リュウジは都会での日々に疲れ、仕事から帰るとすぐにベッドへと沈んでいました。夢の中で彼は魚になり、深く青い海を泳ぎ回りました。鮮やかな珊瑚、カラフルな魚たち、そして広大な海の自由な感覚は、現実の喧騒から解放される至福の時間でした。

しかし、目覚めたとき、リュウジは現実と夢の境界がぼやけていることに気づきました。電車の窓から見える景色は海底の風景に見え、同僚の声は水中で響く音のように聞こえました。

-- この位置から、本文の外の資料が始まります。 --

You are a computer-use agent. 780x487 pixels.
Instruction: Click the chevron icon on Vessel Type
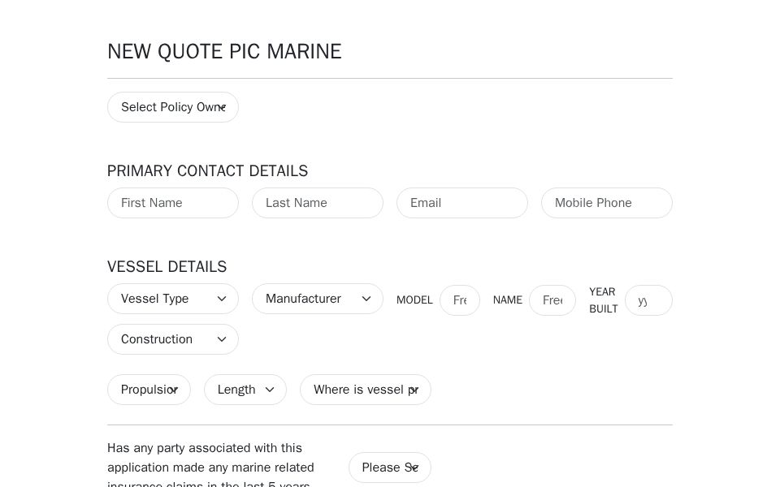222,299
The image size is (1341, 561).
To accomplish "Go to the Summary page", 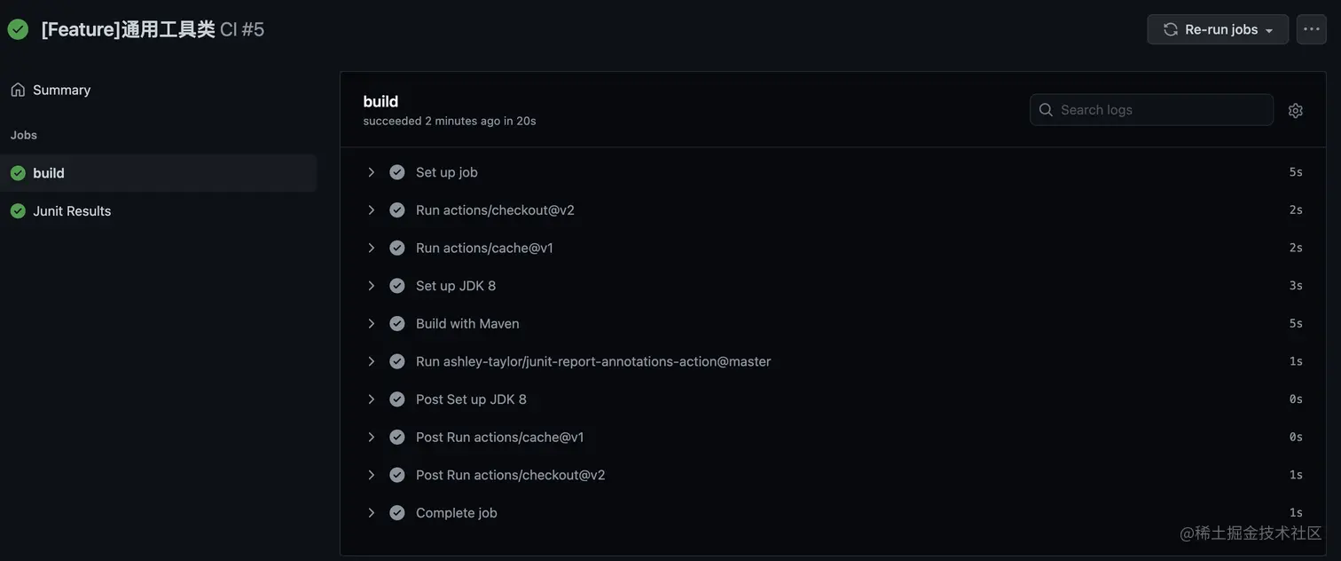I will coord(61,90).
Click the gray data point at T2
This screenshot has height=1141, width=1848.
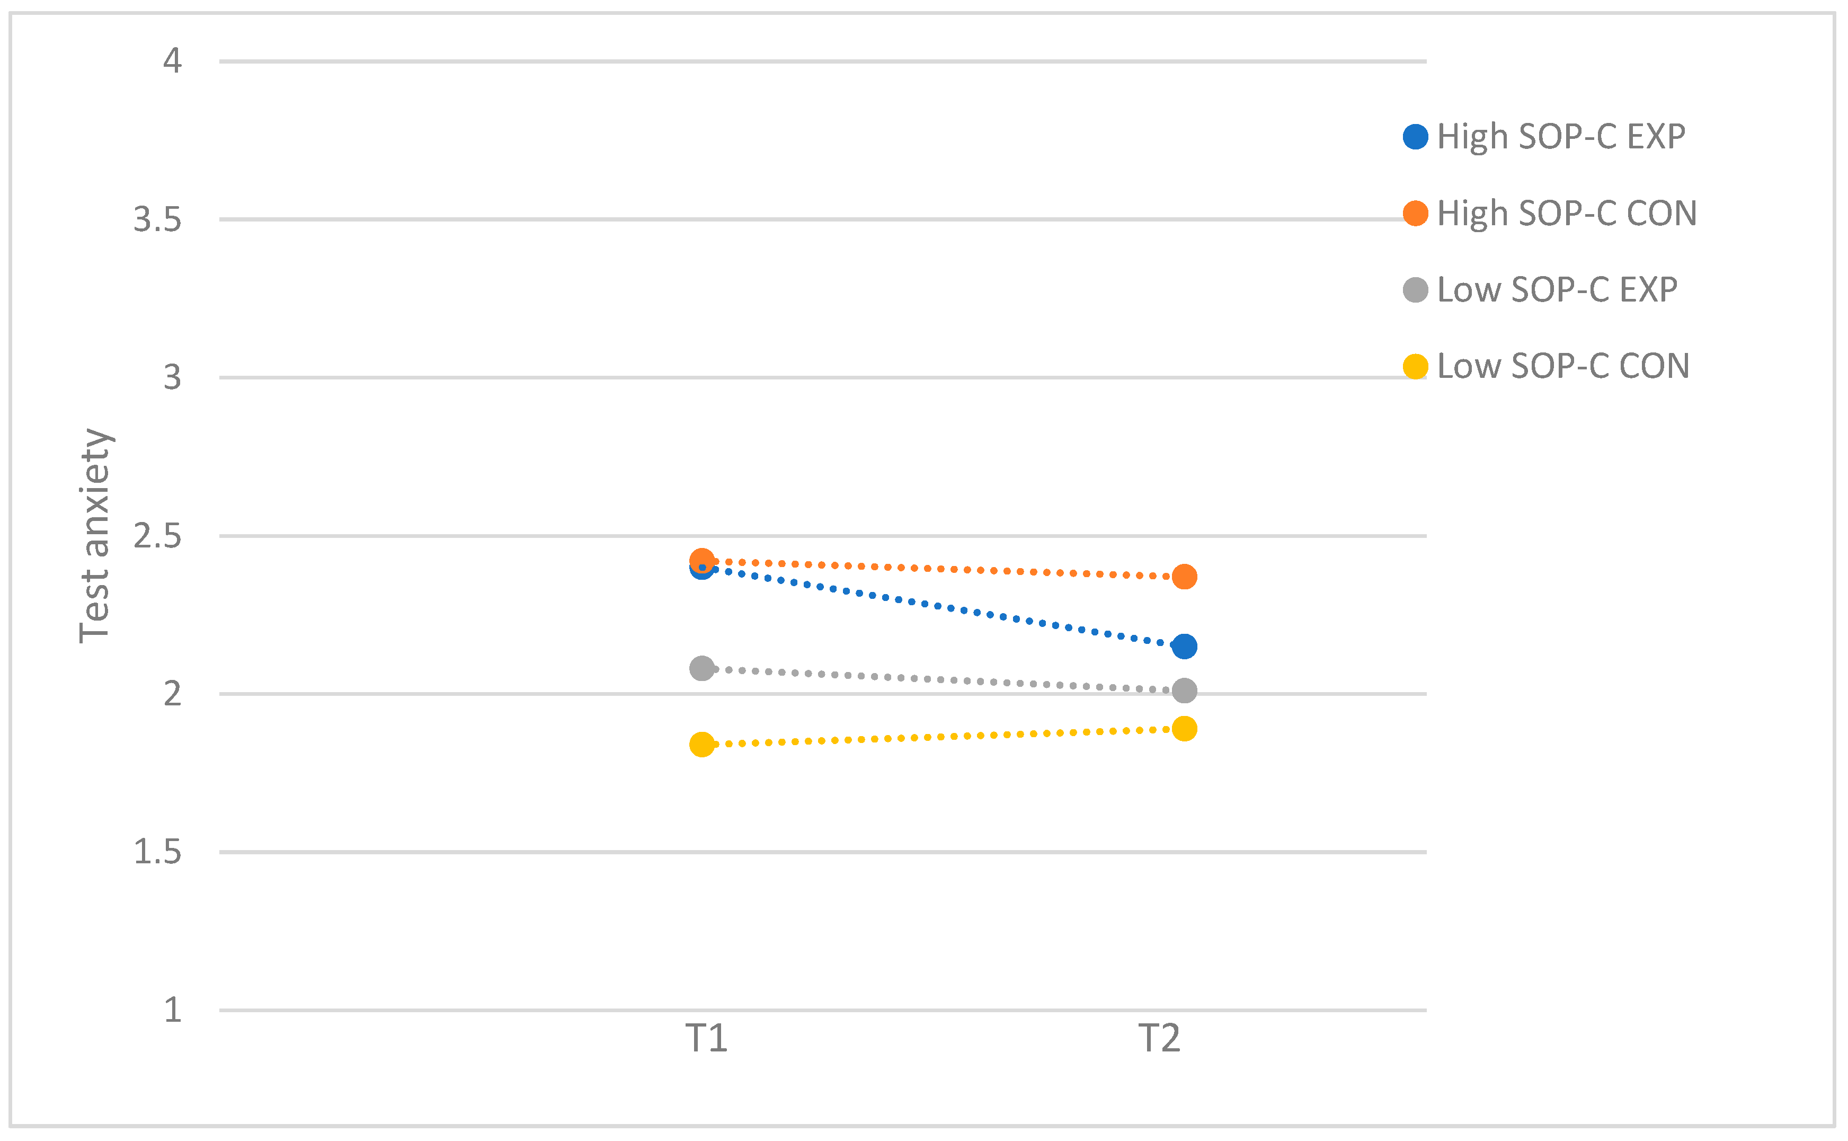1184,690
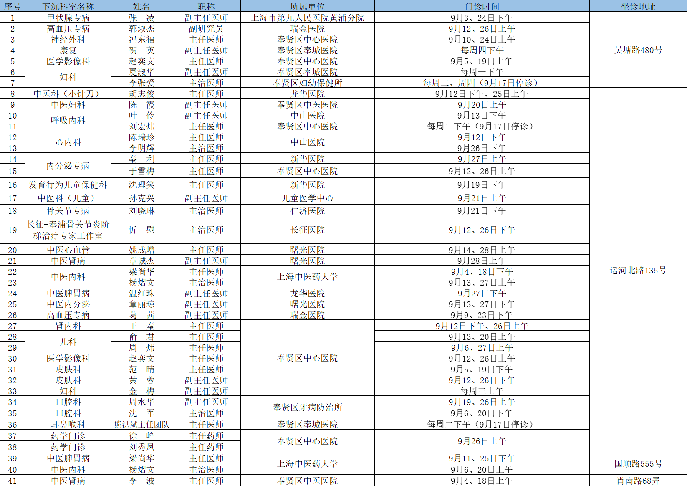The height and width of the screenshot is (486, 687).
Task: Select the 副研究员 title cell
Action: coord(206,28)
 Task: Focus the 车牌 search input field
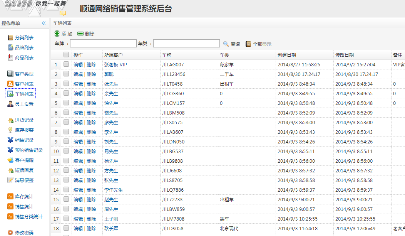click(103, 44)
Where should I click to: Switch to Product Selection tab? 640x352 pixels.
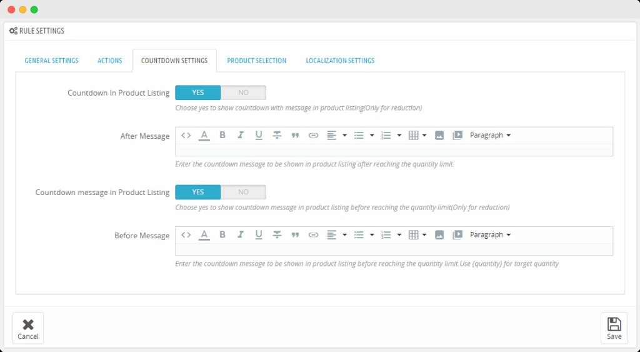(256, 61)
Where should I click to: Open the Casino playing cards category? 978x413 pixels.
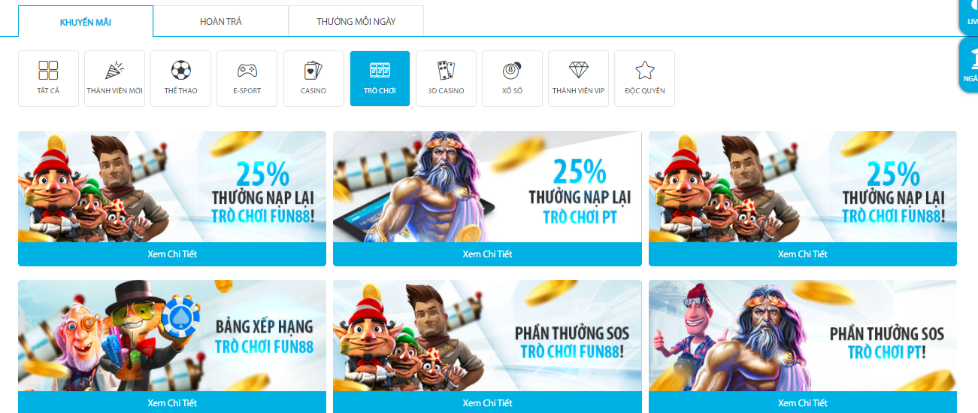tap(313, 78)
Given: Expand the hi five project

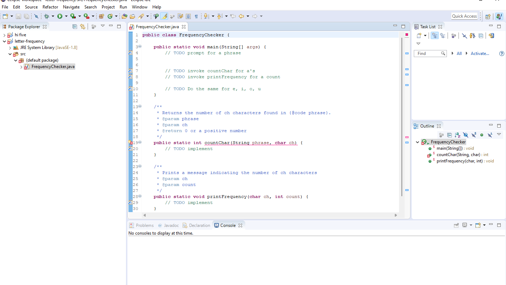Looking at the screenshot, I should coord(4,35).
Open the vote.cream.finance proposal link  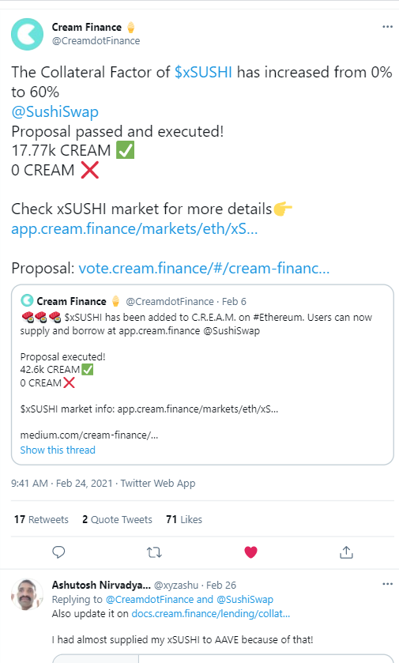[x=204, y=269]
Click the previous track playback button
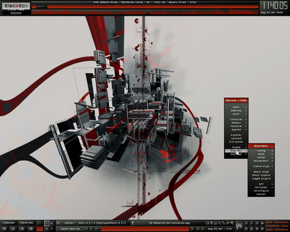 pyautogui.click(x=247, y=223)
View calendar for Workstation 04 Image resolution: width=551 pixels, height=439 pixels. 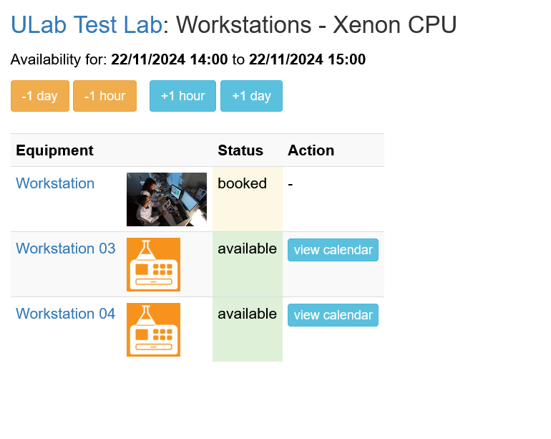[333, 315]
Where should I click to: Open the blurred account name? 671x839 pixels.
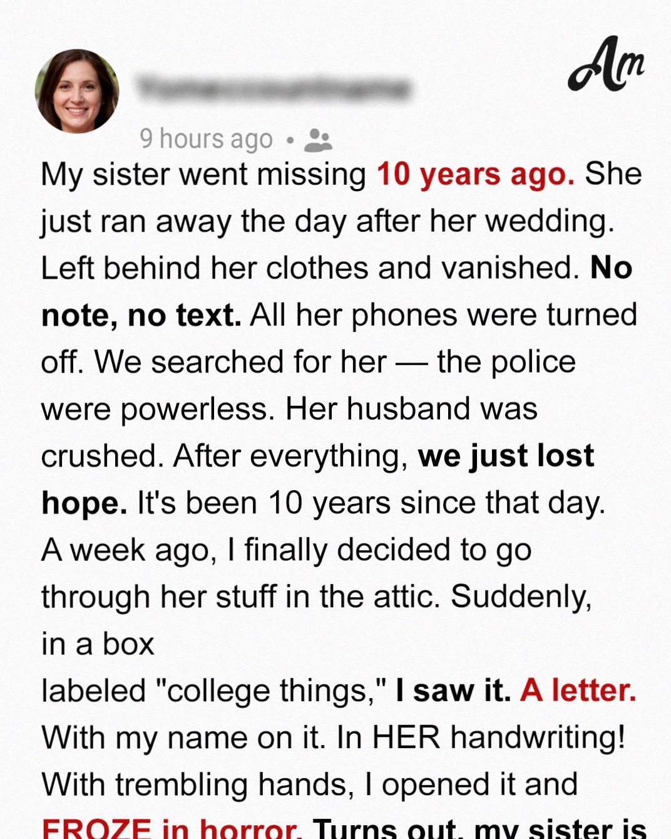(x=273, y=88)
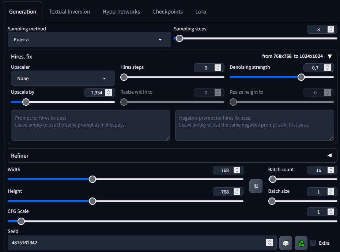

この不思議な現象を解明すべく、リュウジは夢の研究者であるドクター・ユメノを訪れました。ユメノはリュウジの話を聞き、驚くべき事実を告げました。「あなたが体験していること、それは仮想現実から真実の自己を思い出す過程です。我々は元々海を泳ぐ存在で、今の都市生活はプログラムされた仮想現実なのです。」

この事実にリュウジは衝撃を受けました。しかし、自分の体験とユメノの言葉が一致することから、彼はそれが真実だと認識しました。しかし、この真実を伝えれば世界は混乱に陥るでしょう。人々は自分たちのアイデンティティを疑い、社会は混沌とする。

リュウジはこの真実を自分だけの秘密にすることを決めました。そして、彼は夢の中で魚としての自己を思い出し、現実の世界では都市生活を送るという二重生活を始めました。彼は都市生活と海を泳ぐ夢の中での生活を繋ぎつつ、「夢見る魚」となったのです。